Below are several entries. Transcribe exactly those lines that fall from the one with "Kalkulator karty czasu pracy (36, 2349)" through the one with "Śledzenie czasu (45, 1455)", end lines included.

#### SUPPLIED DATA ####

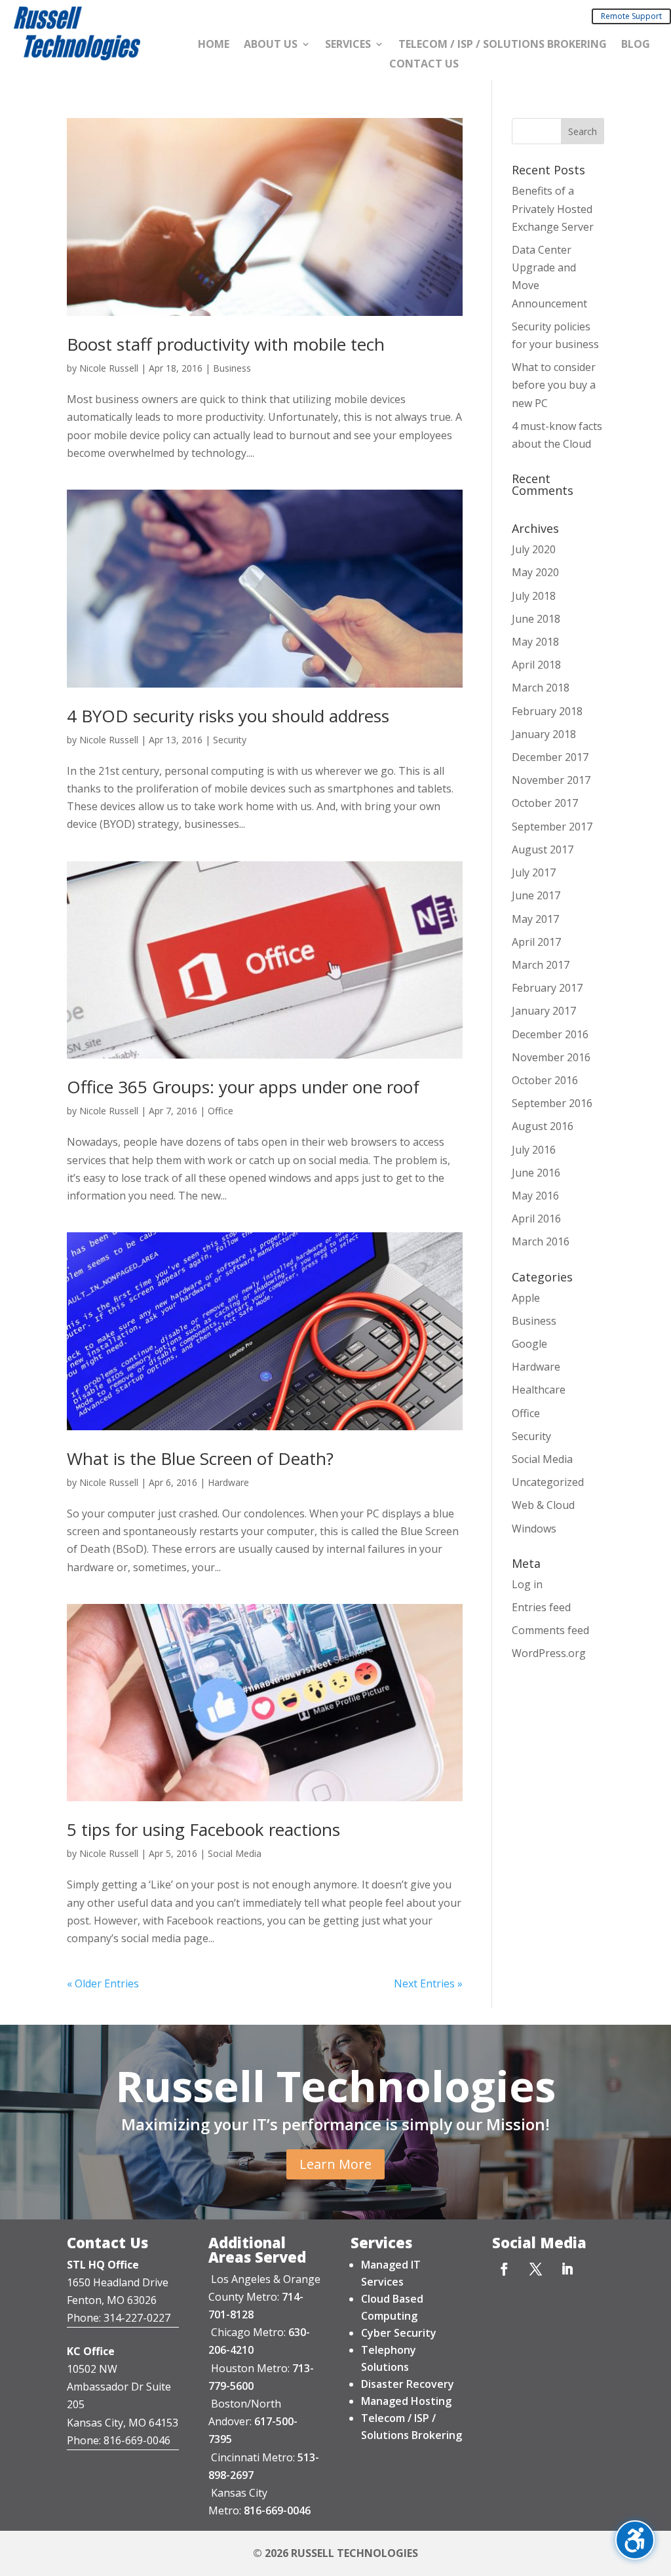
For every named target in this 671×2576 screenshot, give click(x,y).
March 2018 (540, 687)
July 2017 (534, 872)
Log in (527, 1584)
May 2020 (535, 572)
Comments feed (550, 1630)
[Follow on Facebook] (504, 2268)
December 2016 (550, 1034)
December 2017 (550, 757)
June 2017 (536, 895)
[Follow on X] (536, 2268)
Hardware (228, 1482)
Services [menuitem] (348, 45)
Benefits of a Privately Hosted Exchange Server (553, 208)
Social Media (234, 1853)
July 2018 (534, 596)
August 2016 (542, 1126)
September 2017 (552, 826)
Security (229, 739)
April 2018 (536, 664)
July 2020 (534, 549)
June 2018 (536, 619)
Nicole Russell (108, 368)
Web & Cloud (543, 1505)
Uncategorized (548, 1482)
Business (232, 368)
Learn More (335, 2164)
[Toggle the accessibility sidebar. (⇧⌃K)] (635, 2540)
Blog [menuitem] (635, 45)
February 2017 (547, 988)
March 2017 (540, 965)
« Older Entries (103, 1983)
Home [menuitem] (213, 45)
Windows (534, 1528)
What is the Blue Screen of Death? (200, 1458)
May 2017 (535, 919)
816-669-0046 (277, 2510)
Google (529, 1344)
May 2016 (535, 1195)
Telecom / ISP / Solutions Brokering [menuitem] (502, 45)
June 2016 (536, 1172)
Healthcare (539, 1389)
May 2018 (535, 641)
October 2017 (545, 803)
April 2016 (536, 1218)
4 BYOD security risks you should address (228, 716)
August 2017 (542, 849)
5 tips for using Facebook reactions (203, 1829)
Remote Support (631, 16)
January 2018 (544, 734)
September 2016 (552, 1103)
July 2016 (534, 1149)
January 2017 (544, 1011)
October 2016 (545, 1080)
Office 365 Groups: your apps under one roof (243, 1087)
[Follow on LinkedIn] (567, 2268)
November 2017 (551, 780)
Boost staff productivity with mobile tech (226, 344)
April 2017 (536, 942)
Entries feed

####
#### SUPPLIED DATA ####

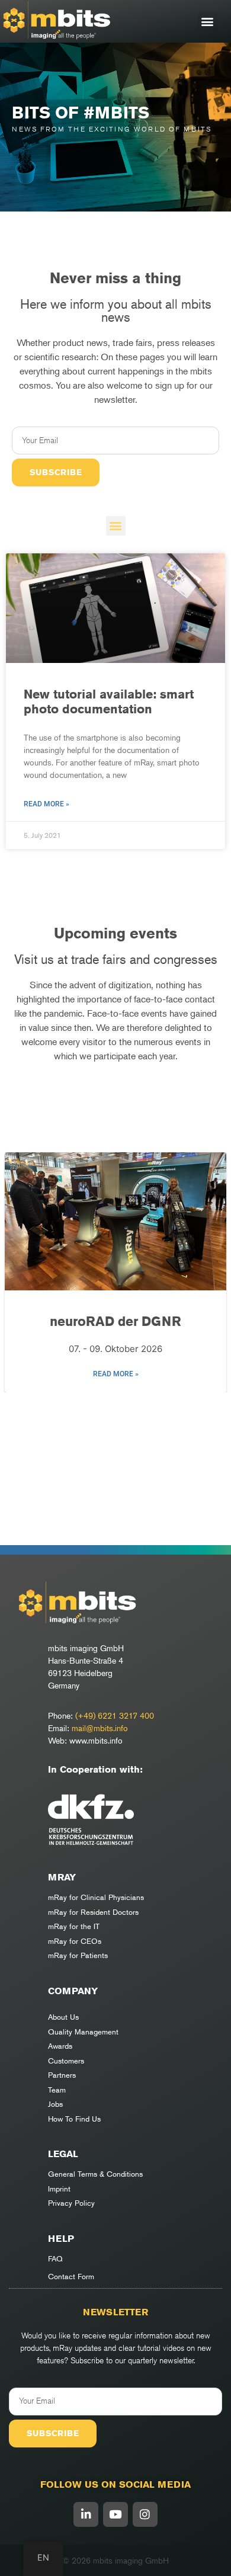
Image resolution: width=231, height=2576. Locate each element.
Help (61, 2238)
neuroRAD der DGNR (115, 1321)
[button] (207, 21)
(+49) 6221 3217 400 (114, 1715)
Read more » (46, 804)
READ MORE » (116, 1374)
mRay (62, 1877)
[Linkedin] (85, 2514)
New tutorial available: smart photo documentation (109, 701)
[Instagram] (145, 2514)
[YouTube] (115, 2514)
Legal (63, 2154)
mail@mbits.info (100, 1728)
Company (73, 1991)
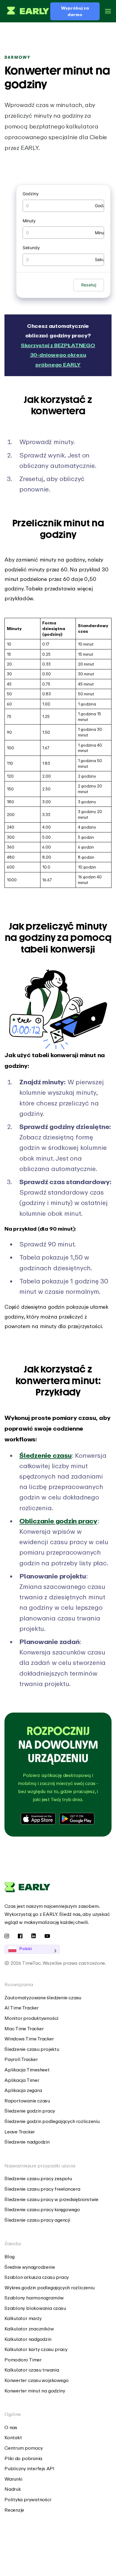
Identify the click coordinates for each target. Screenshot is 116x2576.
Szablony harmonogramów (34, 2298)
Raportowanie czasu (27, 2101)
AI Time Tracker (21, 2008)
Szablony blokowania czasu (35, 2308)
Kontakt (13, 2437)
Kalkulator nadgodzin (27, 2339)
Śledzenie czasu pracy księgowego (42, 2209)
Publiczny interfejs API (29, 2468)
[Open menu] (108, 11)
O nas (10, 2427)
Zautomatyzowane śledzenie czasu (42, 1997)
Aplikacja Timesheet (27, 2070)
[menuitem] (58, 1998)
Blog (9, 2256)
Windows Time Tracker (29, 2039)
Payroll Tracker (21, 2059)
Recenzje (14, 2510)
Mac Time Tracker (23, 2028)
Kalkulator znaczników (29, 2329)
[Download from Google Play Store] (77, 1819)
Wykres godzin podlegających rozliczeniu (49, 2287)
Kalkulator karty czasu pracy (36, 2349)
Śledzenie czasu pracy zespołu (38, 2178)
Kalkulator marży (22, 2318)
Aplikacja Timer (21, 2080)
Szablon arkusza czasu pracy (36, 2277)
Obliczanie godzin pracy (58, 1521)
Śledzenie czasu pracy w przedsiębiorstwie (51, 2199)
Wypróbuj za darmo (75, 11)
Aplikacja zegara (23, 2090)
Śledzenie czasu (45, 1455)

####

### FINAL ANSWER
Kalkulator karty czasu pracy (36, 2349)
Śledzenie czasu pracy zespołu (38, 2178)
Kalkulator marży (22, 2318)
Aplikacja Timer (21, 2080)
Szablon arkusza czasu pracy (36, 2277)
Obliczanie godzin pracy (58, 1521)
Śledzenie czasu pracy w przedsiębiorstwie (51, 2199)
Wypróbuj za darmo (75, 11)
Aplikacja zegara (23, 2090)
Śledzenie czasu (45, 1455)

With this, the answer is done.